In the biggest-ticket domain name sale in years, a small Austin marketing firm has paid $2.75 million for CreditCards.com. Despite the rocky history of high-priced domain sales, participants say it was a fair price, and the sale may signal a new gold rush for Internet address speculators.
"It's like prime real estate, there's only so much of this real estate to go around. I feel like we bought a slice of Park Avenue," said ClickSuccess CEO Dan Smith. The sale was actually completed in March, but just announced Tuesday.
CreditCards.com allows consumers to compare interest rates and other terms on hundreds of credit cards.
Multi-million dollar domain name sales were the poster child of dot-com excess -- with the most infamous being Business.com. ECompanies Venture Group, headed by former Disney executive Jake Weinbaum, paid $7.5 million for that domain name, but when the dot-com bubble burst, such prices began to appear downright silly. Today, Business.com is a shell of its former self, a simple text-based search engine run by a skeleton staff, a warning to would-be speculators.
"Prices at that time had no bearing on reality. Everyone just assumed they were going to be worth a fortune," said Ron Jackson, editor of Domain Name Journal.
What's in a name?
Domain sales began their comeback last fall, with a series of sites that sold for six figures, followed by the million-dollar sale of Men.com. Now, a tiny entrepreneurial Boston firm named Dealjam has turned its minimal investment in CreditCards.com into the biggest domain sale in years.
The formula this time around is different, however, Jackson said.
CreditCards.com is more than a domain name: it's a viable business. Before the sale, CreditCards.com was pulling in $30,000 or $40,000 a month in advertising an pay-for-conversion revenues, Jackson estimated.
"Typically, the numbers I hear for an ongoing business, they sell for 3 times annual revenue. So I don't think ($2.75 million) is a wild price. But it's certainly the highest one we've heard since the bubble," he said.
Dealjam president Andrew Miller said the credit card consumer research site has been profitable since the day he purchased it "for six figures" a little less than three years ago. His firm has a small staple of domains that it develops into full-fledged Internet businesses, then sells off to the highest bidder.
"We pick categories that are poised to succeed on the Internet," he said. "We are in a rapidly inclining market."
Jackson agreed, saying the Internet advertising rebound has had an immediate impact on the value of domain names. Simple pay-for-click sites, like Candy.com, now earn as much as $10 per user they send to an e-commerce site, Jackson said. And when a visitor to a site like CreditCards.com actually signs up for a new credit card, the bounty is as high as $50, he said.
"And I'm hearing those figures might jump another 50 percent this year," he said.
Miller said the recent uptick in the value of domain names was more grounded in reality than its predecessor. Legendary failures such as Wine.com had nothing to do with their domain names, he said. Instead, the firms making the purchase simply didn't have solid business models.
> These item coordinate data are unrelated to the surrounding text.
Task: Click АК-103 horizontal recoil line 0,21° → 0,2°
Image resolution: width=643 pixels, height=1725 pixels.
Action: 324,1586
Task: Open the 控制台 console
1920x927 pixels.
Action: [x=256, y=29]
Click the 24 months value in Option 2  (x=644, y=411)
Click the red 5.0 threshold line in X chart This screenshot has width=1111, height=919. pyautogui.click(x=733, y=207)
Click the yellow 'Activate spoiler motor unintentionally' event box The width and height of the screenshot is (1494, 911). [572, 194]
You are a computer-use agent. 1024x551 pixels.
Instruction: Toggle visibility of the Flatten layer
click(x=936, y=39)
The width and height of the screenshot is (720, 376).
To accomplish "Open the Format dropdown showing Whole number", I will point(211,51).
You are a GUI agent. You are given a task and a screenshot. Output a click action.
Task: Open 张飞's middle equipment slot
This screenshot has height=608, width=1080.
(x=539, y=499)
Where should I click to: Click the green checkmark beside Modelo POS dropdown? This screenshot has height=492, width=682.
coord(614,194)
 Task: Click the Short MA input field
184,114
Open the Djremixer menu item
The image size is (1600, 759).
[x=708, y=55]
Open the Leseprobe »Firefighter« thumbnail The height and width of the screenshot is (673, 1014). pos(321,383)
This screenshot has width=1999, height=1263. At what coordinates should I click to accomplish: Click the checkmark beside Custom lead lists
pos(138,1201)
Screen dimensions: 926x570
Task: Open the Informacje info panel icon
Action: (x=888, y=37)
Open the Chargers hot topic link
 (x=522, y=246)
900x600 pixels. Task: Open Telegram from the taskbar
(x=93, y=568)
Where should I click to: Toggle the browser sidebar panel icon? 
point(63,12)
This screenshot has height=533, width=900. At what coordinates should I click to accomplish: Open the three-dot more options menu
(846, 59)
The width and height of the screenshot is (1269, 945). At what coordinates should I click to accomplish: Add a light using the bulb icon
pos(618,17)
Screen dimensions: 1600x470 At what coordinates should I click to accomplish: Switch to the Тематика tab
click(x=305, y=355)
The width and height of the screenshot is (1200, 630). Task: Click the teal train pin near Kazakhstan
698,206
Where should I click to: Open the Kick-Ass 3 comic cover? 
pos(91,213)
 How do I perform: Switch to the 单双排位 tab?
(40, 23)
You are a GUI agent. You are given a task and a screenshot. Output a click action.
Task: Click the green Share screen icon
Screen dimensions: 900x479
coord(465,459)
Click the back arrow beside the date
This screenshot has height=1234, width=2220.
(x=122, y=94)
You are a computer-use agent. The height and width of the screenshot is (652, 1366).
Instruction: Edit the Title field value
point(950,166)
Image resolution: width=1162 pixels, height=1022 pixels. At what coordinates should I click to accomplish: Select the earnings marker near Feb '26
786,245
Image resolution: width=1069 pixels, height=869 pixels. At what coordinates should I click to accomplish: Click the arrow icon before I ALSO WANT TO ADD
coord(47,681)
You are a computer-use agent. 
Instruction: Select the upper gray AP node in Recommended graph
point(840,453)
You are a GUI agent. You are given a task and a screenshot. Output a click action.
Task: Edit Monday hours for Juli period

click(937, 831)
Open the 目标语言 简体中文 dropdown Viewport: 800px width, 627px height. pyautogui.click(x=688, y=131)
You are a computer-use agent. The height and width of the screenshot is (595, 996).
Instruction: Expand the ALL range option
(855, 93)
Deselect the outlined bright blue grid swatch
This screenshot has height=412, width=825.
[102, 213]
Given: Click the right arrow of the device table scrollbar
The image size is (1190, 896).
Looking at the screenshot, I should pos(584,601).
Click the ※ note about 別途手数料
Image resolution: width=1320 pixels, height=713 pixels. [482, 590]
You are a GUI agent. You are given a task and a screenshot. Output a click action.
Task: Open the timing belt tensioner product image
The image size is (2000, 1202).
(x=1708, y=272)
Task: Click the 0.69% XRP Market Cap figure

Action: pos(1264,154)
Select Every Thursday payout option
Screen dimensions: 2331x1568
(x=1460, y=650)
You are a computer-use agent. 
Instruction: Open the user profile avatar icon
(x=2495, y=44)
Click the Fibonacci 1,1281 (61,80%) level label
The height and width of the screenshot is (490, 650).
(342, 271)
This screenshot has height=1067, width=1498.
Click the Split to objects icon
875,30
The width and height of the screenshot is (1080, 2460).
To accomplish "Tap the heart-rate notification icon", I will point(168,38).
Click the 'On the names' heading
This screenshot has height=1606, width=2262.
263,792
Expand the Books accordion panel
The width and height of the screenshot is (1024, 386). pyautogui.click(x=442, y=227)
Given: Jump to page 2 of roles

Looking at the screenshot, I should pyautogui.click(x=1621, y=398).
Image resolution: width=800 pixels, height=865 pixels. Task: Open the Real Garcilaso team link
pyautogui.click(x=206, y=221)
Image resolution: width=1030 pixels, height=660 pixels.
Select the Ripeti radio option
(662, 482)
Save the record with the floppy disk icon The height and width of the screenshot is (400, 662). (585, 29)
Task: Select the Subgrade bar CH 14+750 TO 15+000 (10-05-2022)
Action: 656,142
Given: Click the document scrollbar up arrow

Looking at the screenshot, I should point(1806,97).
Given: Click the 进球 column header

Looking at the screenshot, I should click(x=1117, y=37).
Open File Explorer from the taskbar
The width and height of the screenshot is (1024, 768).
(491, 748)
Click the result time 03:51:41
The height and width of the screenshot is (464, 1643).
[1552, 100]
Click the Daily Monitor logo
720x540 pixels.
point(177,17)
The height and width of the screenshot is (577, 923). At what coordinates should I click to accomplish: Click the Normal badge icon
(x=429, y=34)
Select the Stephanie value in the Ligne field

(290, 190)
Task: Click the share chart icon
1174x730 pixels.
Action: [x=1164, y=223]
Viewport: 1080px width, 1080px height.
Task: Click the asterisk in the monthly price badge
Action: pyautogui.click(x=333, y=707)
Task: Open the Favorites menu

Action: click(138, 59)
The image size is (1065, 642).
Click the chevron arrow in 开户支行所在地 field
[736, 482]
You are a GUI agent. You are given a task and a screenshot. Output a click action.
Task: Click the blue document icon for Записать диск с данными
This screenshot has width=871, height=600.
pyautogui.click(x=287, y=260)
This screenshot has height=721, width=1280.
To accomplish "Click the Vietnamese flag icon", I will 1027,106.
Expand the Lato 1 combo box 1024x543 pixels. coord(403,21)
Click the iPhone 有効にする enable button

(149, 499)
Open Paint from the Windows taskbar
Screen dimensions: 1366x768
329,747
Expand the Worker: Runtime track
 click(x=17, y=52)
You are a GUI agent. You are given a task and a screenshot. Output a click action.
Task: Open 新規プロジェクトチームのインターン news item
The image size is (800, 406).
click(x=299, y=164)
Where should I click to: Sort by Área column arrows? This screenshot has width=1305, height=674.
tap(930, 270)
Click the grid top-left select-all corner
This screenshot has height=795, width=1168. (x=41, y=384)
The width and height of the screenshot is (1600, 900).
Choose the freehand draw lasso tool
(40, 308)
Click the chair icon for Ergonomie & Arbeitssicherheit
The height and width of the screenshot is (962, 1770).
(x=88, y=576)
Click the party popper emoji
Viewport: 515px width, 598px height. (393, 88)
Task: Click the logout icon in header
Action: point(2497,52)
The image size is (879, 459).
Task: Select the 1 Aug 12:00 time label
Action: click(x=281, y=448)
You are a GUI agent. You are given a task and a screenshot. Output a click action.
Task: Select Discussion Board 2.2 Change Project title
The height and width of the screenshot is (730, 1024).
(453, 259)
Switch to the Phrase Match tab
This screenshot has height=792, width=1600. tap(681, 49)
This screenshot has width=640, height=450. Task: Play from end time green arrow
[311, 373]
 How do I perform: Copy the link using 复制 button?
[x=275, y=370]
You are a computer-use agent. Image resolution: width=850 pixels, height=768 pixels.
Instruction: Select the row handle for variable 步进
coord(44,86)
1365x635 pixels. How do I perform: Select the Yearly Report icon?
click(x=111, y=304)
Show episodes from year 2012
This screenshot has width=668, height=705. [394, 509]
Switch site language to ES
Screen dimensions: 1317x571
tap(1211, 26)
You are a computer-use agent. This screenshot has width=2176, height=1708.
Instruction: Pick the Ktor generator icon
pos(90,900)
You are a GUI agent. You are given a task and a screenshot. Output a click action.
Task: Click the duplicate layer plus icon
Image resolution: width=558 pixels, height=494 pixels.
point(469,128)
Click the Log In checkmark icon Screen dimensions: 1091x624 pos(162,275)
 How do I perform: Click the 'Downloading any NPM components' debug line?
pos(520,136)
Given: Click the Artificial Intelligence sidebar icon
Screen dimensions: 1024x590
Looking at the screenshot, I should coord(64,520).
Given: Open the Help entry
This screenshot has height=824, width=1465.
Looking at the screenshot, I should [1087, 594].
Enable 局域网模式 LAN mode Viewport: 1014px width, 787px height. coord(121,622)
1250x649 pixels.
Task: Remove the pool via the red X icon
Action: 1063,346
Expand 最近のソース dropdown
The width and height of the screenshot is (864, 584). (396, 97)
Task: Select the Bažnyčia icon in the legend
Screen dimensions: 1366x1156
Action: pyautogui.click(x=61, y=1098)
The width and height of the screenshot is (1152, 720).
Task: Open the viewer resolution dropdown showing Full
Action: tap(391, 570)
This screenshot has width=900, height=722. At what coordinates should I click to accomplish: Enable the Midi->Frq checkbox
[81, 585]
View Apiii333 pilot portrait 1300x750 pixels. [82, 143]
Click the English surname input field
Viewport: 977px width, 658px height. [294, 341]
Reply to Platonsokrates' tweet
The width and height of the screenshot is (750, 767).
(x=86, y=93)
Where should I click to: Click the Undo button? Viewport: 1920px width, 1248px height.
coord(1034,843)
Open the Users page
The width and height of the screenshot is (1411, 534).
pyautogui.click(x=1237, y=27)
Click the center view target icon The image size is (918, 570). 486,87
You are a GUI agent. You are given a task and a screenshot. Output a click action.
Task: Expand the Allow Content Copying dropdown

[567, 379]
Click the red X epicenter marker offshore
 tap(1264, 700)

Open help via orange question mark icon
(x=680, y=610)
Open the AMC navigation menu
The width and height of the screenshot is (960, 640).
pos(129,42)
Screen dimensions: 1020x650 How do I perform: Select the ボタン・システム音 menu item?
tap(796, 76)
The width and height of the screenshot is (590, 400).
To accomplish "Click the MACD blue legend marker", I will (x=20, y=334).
"In the pre-bubble deals, there were guys who threw money at a domain and didn't know what to do with it," he said. "There were a few high-profile deals where someone bought a name, then the company went belly up. It had nothing to do with the name."
Still, those high-profile failures will likely keep prices relatively reasonable this time around, Jackson said.
"The market is most definitely in a major rebound since last fall," he said. "But I haven't seen any really dumb deals in this new rebound that we're having."